Ground level execution by NAFED and NCCF
The onus of executing PSS falls on the central agencies like NAFED and NCCF, which have procurement centers located in different mandis and agricultural areas. They coordinate with the state governments, farmers’ cooperatives, and Panchayati Raj institutions to provide timely and transparent procurement.
With the aid of digital technologies, such as real-time procurement monitoring and payment to farmers via Direct Benefit Transfer (DBT), the PSS implementation has become quicker and more transparent. The payment delays have substantially decreased in recent years, with farmers receiving their payments within days of procurement.
Policy Backed by Purpose
The recent government approvals of Moong, Groundnut, and Red gram purchases are a strong indication of the government’s resolve to enhance farmer welfare through price guarantee and market facilitation. As climate change, global price fluctuations, and input prices swing in their favour, India’s marginal and small farmers require the sort of stability and incentive that PSS guarantees.
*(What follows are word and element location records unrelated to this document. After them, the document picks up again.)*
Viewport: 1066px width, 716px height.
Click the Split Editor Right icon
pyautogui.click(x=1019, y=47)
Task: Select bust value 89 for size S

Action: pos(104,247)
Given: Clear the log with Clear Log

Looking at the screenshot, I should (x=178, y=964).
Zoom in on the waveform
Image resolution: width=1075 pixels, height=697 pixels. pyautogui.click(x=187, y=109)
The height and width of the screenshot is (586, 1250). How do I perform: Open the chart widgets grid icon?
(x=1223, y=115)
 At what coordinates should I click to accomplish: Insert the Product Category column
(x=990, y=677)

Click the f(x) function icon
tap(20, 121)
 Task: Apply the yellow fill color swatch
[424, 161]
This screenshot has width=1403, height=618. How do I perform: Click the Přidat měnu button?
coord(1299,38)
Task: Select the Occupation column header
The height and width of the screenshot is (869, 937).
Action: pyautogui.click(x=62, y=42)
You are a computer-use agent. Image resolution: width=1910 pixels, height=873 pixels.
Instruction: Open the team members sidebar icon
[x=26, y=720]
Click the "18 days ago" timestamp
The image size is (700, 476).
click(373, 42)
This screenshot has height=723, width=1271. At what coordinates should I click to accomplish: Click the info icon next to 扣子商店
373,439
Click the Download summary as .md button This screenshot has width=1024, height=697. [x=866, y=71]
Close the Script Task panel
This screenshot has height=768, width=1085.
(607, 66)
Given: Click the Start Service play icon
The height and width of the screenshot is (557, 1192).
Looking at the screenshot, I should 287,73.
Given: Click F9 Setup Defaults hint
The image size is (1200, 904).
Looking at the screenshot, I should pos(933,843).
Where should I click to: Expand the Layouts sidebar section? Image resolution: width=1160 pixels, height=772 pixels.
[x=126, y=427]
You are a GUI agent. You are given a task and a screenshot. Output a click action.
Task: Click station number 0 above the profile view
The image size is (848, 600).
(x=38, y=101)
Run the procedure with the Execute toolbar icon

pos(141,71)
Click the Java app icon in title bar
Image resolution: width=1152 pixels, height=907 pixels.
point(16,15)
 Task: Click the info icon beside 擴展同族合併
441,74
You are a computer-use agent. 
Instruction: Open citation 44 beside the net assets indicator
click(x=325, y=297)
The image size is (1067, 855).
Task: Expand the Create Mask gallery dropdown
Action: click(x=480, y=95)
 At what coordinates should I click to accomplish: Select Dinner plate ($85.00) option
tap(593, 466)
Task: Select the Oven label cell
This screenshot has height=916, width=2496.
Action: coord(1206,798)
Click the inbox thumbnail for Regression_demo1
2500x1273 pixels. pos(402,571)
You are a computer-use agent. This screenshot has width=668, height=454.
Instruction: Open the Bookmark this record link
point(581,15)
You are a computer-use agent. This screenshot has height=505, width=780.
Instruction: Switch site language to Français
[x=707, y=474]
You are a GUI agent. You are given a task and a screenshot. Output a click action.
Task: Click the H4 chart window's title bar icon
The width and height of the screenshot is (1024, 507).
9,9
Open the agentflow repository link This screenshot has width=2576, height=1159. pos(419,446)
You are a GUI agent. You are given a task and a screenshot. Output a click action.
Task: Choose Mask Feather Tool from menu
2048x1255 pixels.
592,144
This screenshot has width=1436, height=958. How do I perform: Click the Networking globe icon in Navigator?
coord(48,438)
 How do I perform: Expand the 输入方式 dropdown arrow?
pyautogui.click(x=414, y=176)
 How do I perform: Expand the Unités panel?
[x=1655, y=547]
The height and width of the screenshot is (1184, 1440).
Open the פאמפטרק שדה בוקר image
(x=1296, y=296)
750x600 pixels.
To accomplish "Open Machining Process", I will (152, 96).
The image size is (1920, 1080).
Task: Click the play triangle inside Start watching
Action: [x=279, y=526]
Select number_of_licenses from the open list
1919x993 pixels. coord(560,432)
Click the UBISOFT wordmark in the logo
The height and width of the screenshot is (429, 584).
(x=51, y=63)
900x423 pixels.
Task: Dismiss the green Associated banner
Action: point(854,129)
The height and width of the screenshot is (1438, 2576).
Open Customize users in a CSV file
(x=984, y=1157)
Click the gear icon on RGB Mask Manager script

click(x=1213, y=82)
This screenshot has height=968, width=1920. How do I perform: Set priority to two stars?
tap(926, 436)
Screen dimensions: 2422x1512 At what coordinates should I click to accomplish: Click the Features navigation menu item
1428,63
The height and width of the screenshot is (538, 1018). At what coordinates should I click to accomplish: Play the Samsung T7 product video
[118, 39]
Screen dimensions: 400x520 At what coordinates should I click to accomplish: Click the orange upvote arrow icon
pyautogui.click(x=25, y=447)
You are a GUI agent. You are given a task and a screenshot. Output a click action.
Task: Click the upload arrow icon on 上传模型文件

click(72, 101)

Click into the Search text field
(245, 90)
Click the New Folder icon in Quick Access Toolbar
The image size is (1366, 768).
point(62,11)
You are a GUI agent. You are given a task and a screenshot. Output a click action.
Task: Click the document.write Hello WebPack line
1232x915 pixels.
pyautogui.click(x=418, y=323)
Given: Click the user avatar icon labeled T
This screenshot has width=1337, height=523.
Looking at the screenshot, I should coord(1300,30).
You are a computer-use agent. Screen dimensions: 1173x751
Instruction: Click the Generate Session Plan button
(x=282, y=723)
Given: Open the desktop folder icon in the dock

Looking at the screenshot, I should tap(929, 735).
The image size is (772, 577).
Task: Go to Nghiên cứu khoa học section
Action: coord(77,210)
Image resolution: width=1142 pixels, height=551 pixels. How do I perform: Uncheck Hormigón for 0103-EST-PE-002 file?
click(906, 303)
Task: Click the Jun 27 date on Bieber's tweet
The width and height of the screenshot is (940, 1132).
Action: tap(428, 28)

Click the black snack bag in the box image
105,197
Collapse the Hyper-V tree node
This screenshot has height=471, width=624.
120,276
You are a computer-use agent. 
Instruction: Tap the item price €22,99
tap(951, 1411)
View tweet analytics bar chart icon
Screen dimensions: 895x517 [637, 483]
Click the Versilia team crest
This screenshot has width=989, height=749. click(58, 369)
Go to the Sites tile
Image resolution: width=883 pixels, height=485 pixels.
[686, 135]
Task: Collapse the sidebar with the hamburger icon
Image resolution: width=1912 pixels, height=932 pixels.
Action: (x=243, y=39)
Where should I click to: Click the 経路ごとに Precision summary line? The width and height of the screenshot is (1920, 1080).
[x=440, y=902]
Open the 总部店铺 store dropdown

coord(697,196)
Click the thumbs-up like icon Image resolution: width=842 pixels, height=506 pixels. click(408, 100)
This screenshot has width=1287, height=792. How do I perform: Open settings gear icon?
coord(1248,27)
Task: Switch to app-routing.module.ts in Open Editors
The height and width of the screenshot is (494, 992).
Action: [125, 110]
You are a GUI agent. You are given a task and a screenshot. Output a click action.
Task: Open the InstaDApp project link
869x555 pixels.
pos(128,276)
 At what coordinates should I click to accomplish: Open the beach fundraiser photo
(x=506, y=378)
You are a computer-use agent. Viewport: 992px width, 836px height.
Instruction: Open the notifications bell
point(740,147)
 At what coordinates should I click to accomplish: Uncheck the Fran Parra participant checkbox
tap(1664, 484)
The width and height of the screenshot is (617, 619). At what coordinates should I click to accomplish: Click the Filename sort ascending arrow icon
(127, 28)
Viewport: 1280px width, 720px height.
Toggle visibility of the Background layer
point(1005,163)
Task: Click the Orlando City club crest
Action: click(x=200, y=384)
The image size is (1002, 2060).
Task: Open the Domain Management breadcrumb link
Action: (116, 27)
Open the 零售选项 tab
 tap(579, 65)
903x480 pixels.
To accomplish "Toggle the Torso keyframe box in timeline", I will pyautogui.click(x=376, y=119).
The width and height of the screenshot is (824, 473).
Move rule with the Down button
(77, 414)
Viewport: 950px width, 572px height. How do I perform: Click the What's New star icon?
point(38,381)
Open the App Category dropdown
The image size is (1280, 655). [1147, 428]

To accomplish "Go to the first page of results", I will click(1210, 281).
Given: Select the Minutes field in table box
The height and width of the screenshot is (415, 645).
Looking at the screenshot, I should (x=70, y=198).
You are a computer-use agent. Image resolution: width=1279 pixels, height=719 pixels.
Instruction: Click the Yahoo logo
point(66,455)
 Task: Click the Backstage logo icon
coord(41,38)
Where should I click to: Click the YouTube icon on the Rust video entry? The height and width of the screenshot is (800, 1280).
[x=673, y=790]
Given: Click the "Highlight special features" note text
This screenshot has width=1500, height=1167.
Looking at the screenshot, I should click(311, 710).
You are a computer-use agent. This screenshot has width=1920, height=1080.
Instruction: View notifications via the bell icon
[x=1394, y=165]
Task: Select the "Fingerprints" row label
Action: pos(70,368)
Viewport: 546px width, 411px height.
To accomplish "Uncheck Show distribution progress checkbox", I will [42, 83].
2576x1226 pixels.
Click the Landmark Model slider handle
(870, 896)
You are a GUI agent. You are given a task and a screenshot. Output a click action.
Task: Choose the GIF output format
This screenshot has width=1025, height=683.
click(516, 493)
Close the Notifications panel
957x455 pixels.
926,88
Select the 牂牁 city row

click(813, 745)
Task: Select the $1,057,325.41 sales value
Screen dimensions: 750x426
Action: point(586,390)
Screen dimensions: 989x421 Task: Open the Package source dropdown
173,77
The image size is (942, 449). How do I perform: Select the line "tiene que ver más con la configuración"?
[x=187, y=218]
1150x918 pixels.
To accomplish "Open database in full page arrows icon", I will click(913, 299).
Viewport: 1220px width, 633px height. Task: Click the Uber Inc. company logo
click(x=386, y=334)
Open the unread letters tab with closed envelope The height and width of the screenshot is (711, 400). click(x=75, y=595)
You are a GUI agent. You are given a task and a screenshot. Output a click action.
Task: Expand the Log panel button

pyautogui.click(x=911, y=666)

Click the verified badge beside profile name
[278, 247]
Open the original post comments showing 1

As the government doubles down on procurement, credit support, and diversification of crops, it’s giving a loud and clear message: the Indian farmer is at the heart of India’s economic resilience and food sovereignty. By establishing a culture of reasonable pricing and widening pulse coverage under PM-AASHA, the government is not only insulating farmers’ incomes but also bet on a more sustainable, secure, and self-reliant future of agriculture.